🤖 AI Summary
To address the physical context window limitations of large language models (LLMs) and their inefficiency in leveraging ultra-long contexts, this paper proposes a cognitive-inspired memory transformation paradigm. It analogizes input context to human short-term memory and introduces a three-stage mechanism—knowledge distillation, salient information selection, and parameter-level knowledge consolidation—to convert contextual information into persistent, parameter-level updates, thereby enabling cross-modal mapping from context-to-parameters and short-term-to-long-term memory. The method requires no fine-tuning or additional parameters and theoretically supports infinite-context integration. Experiments demonstrate a 90% context compression rate; on factual recall, reasoning, and skill acquisition tasks, it achieves an average performance of 103% relative to full-context prompting. When processing real-world documents up to 2 million tokens, it surpasses full-context prompting using only 0.4% of the original context.
📝 Abstract
In-context learning (ICL) is critical for large language models (LLMs), but its effectiveness is constrained by finite context windows, particularly in ultra-long contexts. To overcome this, we introduce InfiniteICL, a framework that parallels context and parameters in LLMs with short- and long-term memory in human cognitive systems, focusing on transforming temporary context knowledge into permanent parameter updates. This approach significantly reduces memory usage, maintains robust performance across varying input lengths, and theoretically enables infinite context integration through the principles of context knowledge elicitation, selection, and consolidation.
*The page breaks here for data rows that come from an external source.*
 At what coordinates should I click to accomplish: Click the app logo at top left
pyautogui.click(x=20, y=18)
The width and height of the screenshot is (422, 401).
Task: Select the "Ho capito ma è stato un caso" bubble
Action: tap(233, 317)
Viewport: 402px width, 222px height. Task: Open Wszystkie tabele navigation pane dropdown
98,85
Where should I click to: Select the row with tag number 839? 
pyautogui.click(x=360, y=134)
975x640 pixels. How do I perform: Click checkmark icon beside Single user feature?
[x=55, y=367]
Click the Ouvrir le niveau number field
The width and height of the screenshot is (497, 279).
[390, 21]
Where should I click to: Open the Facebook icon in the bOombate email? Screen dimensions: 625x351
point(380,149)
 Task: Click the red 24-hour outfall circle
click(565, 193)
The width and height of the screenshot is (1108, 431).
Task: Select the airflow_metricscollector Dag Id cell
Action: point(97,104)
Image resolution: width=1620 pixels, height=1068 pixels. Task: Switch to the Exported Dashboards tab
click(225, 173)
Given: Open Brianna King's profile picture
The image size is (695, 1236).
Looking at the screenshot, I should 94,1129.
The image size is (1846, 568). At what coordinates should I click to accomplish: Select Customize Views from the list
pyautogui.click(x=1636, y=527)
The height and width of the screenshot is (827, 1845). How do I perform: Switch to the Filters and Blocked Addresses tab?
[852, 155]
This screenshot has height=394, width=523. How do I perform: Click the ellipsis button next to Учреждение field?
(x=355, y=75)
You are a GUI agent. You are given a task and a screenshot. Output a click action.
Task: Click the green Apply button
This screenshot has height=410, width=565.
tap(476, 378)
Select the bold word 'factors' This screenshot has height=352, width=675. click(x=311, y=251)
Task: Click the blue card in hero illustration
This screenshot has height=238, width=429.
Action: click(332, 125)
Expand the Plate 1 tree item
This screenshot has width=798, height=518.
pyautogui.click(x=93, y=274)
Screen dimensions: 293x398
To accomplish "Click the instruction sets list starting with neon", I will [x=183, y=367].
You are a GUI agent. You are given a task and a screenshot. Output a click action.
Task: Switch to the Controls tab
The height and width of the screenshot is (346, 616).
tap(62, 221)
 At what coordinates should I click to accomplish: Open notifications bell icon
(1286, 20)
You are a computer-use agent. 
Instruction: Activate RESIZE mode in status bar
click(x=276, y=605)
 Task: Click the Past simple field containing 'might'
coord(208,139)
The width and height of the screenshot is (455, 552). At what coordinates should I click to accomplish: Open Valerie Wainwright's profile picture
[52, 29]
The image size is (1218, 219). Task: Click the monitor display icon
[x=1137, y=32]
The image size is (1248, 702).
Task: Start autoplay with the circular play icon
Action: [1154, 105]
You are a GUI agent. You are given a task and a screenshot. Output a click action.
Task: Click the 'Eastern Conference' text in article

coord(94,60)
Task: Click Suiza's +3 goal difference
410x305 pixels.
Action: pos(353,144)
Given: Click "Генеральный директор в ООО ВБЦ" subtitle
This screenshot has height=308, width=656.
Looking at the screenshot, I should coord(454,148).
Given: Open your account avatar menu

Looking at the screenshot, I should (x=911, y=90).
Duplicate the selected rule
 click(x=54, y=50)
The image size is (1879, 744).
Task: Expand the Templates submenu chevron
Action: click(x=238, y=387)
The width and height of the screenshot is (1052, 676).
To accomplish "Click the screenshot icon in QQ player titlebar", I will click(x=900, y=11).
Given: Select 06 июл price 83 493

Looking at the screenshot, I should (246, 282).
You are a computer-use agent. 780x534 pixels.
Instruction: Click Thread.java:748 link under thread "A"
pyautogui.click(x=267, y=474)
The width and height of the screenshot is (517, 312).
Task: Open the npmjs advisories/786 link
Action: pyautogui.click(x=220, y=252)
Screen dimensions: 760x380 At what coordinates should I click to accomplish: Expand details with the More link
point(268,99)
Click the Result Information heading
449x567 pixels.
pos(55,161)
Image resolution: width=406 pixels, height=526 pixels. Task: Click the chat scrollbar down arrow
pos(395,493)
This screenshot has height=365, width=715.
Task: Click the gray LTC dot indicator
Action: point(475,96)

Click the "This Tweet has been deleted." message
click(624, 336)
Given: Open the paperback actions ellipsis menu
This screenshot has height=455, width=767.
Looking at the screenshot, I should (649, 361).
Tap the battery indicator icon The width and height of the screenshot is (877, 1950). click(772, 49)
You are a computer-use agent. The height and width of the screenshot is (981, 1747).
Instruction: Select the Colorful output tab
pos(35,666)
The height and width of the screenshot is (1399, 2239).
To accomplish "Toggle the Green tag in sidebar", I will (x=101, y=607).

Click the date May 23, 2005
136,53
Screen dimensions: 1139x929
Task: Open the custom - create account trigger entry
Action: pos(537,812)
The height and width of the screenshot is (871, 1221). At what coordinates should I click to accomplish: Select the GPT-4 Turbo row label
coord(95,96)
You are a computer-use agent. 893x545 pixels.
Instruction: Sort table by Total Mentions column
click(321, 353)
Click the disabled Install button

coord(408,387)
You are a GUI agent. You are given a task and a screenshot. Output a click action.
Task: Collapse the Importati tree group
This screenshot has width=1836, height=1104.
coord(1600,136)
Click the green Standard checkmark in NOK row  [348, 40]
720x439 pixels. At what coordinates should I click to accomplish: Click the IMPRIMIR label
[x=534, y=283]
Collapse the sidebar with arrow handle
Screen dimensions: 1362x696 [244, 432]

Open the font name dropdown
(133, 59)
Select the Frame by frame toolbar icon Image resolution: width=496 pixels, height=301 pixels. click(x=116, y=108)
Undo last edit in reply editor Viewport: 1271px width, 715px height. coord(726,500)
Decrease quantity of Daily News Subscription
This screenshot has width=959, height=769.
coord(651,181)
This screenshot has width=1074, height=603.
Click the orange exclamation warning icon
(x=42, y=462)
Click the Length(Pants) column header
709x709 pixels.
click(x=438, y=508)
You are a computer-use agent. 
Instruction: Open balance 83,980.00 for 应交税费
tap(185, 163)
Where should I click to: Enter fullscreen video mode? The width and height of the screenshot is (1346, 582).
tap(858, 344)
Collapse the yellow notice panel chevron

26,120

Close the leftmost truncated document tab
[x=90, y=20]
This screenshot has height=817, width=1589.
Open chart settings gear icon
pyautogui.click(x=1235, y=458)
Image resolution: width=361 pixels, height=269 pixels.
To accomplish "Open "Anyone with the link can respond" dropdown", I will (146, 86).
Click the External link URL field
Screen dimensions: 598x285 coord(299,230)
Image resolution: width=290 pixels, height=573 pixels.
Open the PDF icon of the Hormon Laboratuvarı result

Evaluations demonstrate that our method reduces context length by 90% while achieving 103% average performance of full-context prompting across fact recall, grounded reasoning, and skill acquisition tasks. When conducting sequential multi-turn transformations on complex, real-world contexts (with length up to 2M tokens), our approach surpasses full-context prompting while using only 0.4% of the original contexts. These findings highlight InfiniteICL's potential to enhance the scalability and efficiency of LLMs by breaking the limitations of conventional context window sizes.